Sandwich Generation? Don’t Get Crushed in the Middle

September 21, 2021

If you are raising children while also caring for your aging parents, you may have heard yourself referred to as “The Sandwich Generation.” If you do not know the term, you may recognize where it comes from: the feeling of being squeezed by emotional, physical and financial pressure from both sides. You must develop financial and legal plans to protect your children, your parents and yourself.

You are far from alone in this generational sandwich. The Pew Research Center reports that nearly half of all adults in their 40s and 50s have a parent aged 65 or older while raising a young child or financially supporting a grown child (over age 18). One in seven middle-aged adults is providing financial support to both an aging parent and a child. About 27 percent of adults are the primary support for a child over age 18, while about 21 percent are supporting a parent over age 65.

Each generation requires a different set of strategies to protect their financial interests. This can also protect your own personal interests – and not to mention, it will relieve some of the stress you may feel worrying about their needs.
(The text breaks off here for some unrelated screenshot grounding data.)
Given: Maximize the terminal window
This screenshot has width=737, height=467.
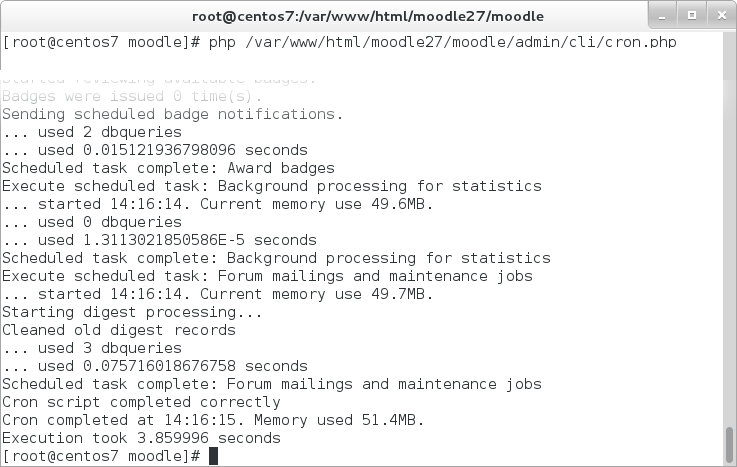Looking at the screenshot, I should pyautogui.click(x=692, y=16).
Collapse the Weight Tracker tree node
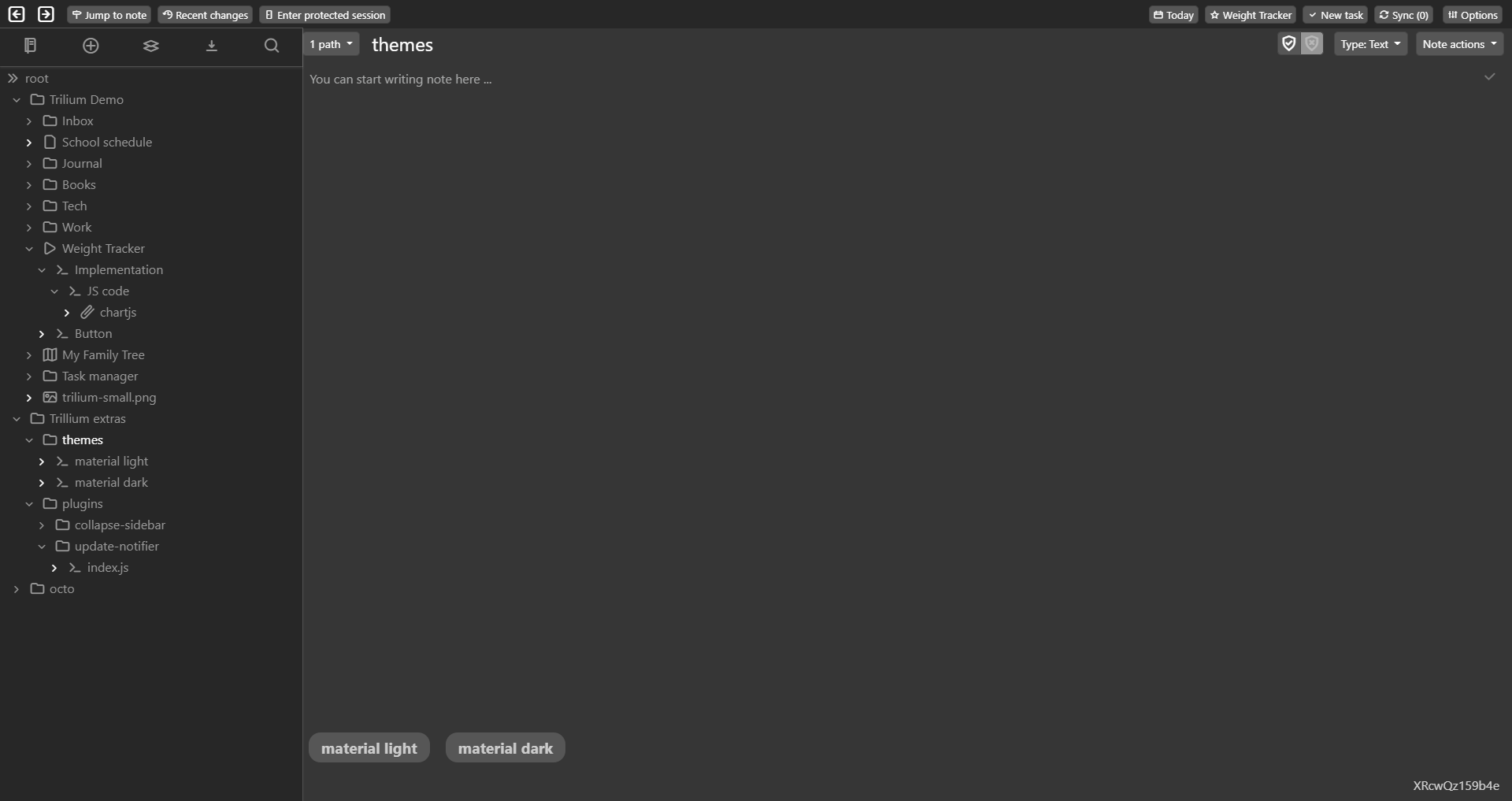 click(x=29, y=249)
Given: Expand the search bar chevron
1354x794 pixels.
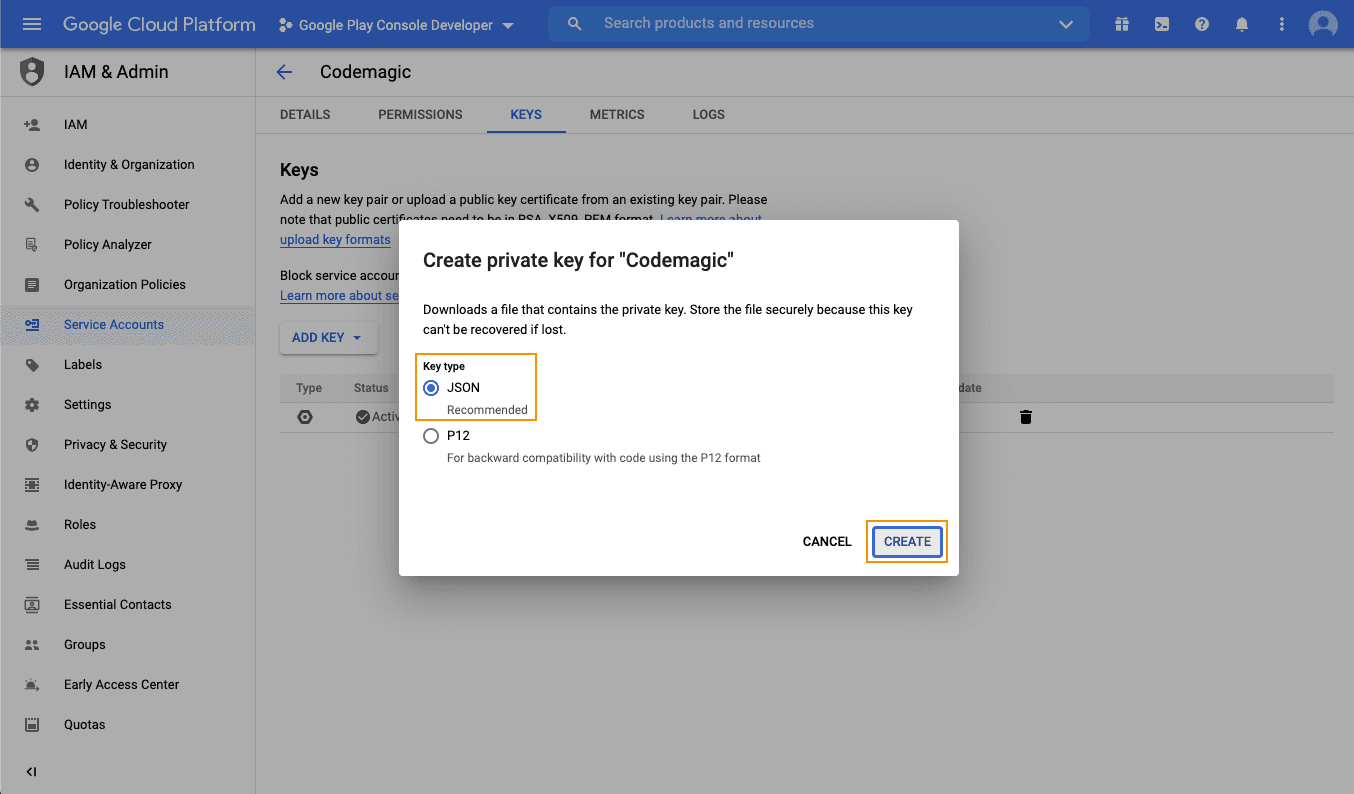Looking at the screenshot, I should click(x=1066, y=24).
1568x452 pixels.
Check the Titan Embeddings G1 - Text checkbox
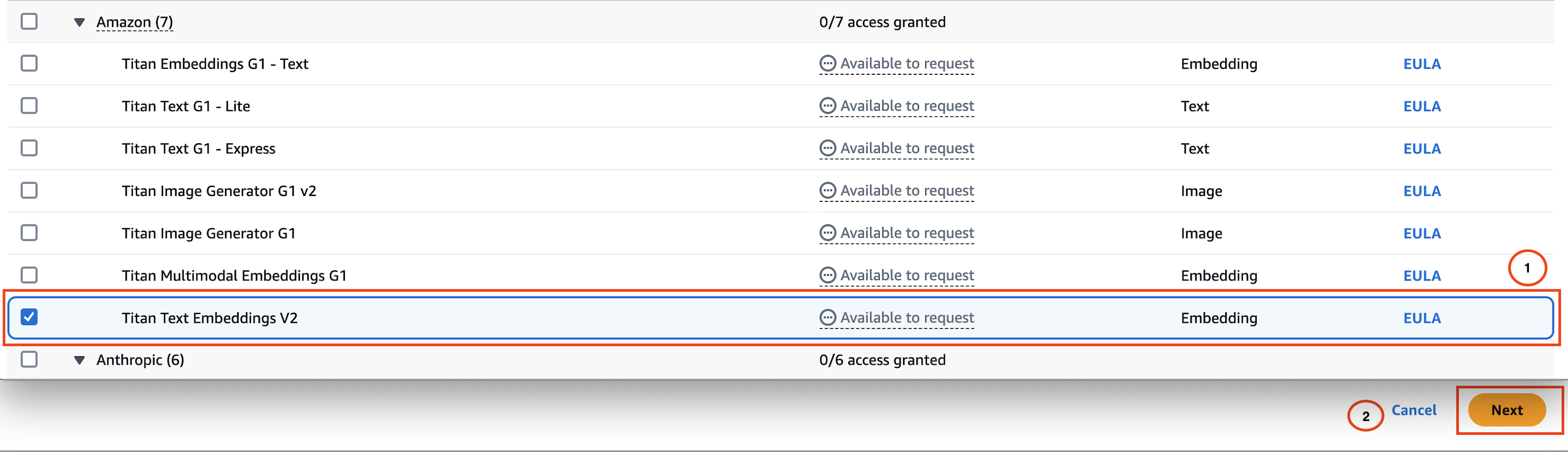pos(29,63)
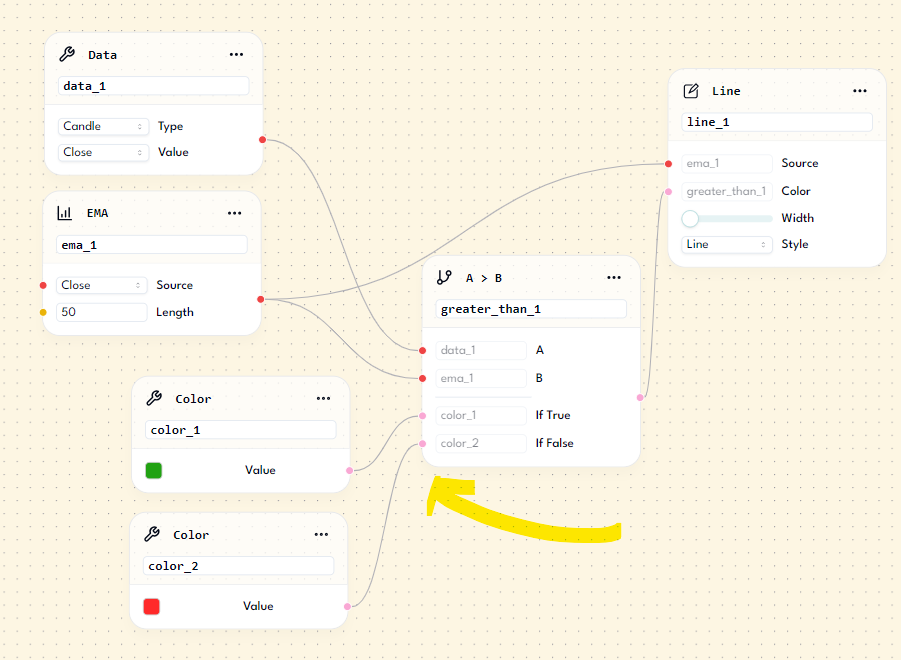Viewport: 901px width, 660px height.
Task: Expand the Close Value dropdown in Data
Action: coord(103,153)
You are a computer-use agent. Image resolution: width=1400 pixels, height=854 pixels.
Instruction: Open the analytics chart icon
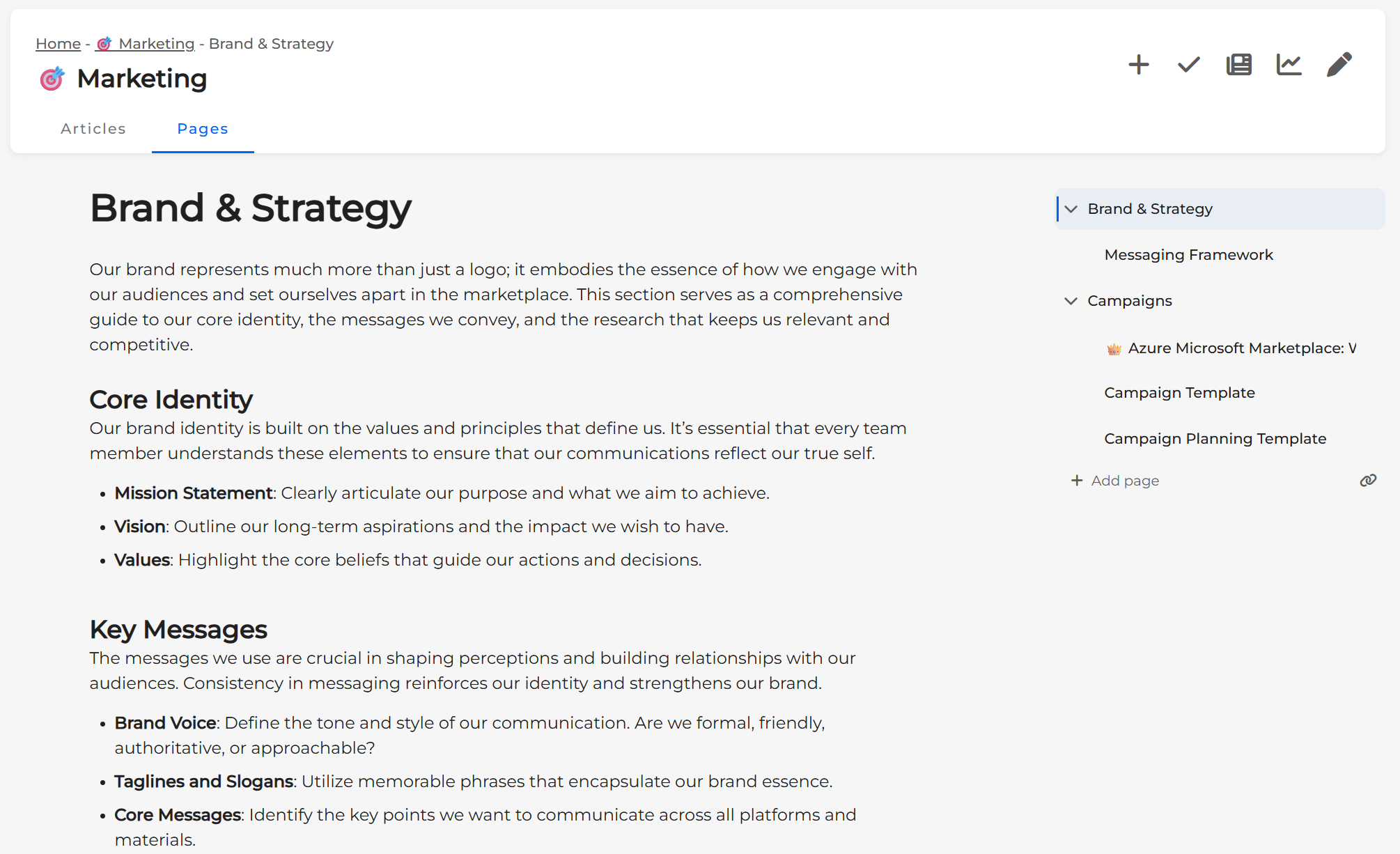tap(1289, 65)
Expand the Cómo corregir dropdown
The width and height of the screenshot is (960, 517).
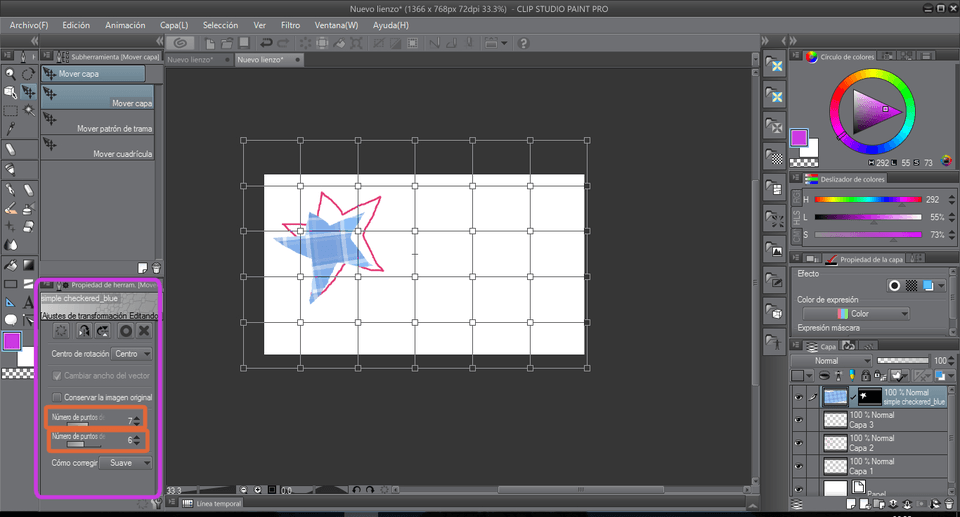coord(129,463)
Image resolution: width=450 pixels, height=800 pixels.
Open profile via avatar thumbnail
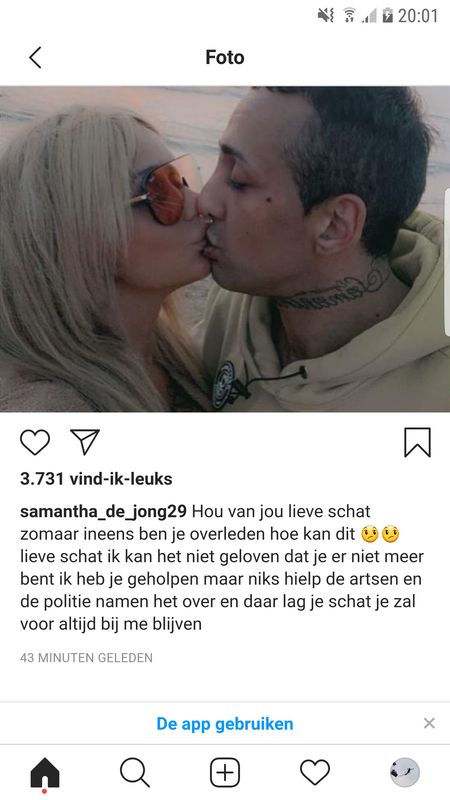tap(405, 772)
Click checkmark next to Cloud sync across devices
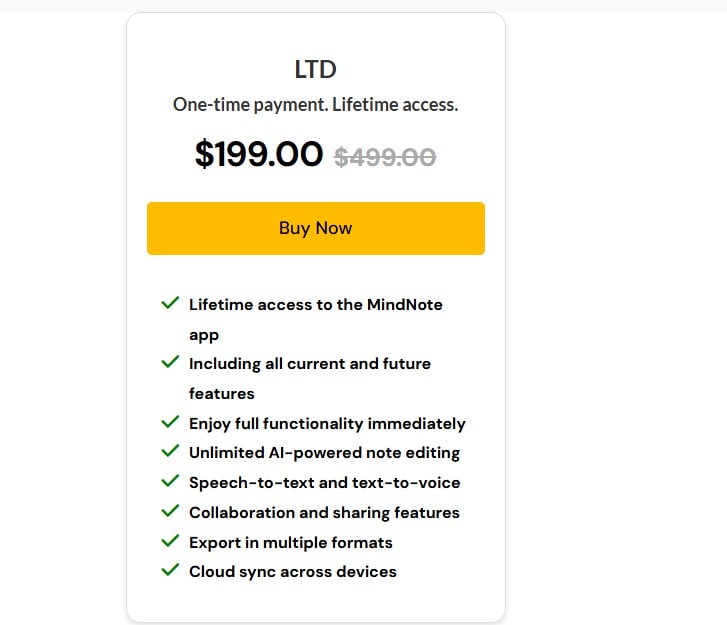 click(169, 571)
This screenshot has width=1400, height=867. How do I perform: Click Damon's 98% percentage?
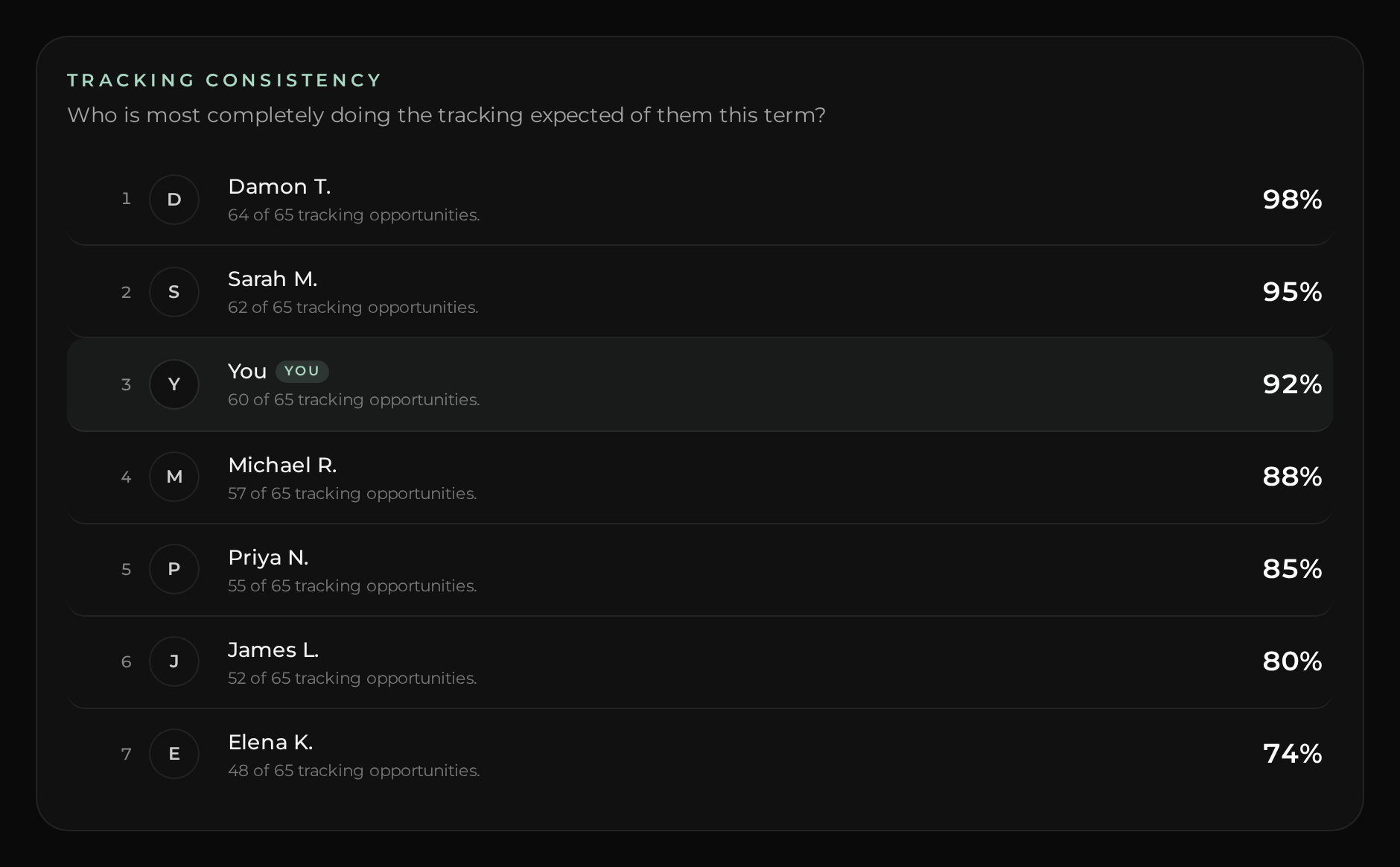1292,200
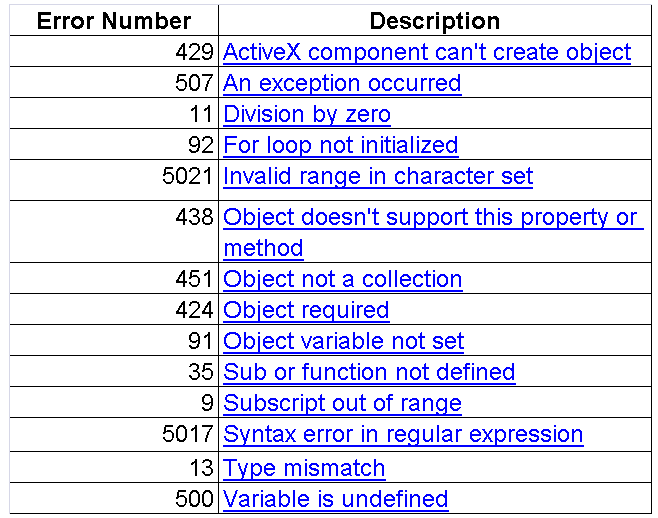658x518 pixels.
Task: Follow "Syntax error in regular expression" link
Action: tap(403, 434)
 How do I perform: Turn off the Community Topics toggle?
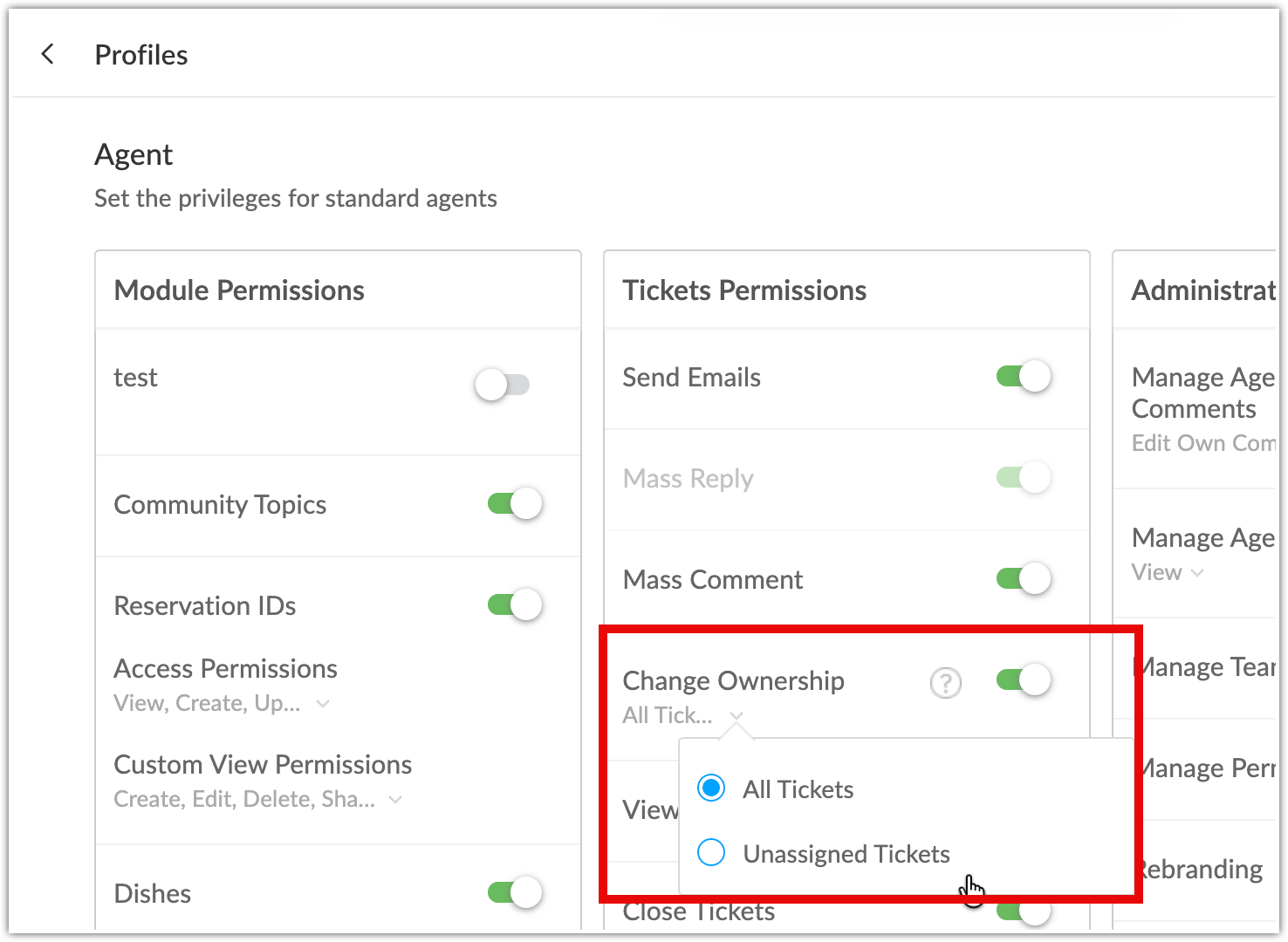pos(515,503)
Protecting Your Aging Parents’ Legacy

Caring for the person who once cared for you can be a troublesome circumstance; you are suddenly making decisions for and about the person who once controlled your life. They are also complicated issues, often involving legal matters. Still, you must face them for your parents’ good and your own.

Medicaid Planning: What do you do for Mom when she needs skilled nursing and can no longer live alone or with you? Private nursing homes cost an average of almost $10,000 a month. However, you do not have to choose between depleting her life savings – or yours – and giving her inadequate care at home. Our highly qualified estate planning attorneys can provide you with legal options on how Mom may qualify for Florida Medicaid to help cover the costs of an assisted living facility or a nursing home.

Guardianship: When your parents get too sick to make their own financial decisions, it may be time for you to step in. But how? An estate planning attorney can handle the arrangements needed to put you in charge and ensure both you and your parents are protected.

Probate: When a loved one passes away, the Court system often must get involved to determine how assets will be divided amongst the surviving family members. The legal system is already frustrating and intimidating if you are not familiar with it. In fact, the probate process can be downright ugly. Giving the task over to an experienced attorney, and a real estate agent if real property is involved, will take the burden off you and allow you to focus on healing.

Protecting Your Children’s Future

In honor of National Daughters Day on September 25 and National Sons Day on September 28, September is a good month to review certain legal strategies that will help your children in the day to day, as well as their future.

Selecting a Guardian: It could be the most important decision you ever make. What will happen to your children if you (and the other parent) die while your children are still minors (under 18 years of age in Florida)? Where will they live, and with whom? Who will decide on their school, their activities, and pay for all this? Do not rely on your relatives’ promises, even if you get them in writing. For your for wishes to be carried out, you need to have proper legal documents that comply with Florida Law. Having the right legal documents and having them prepared right will ensure your wishes are carried out exactly as you have instructed.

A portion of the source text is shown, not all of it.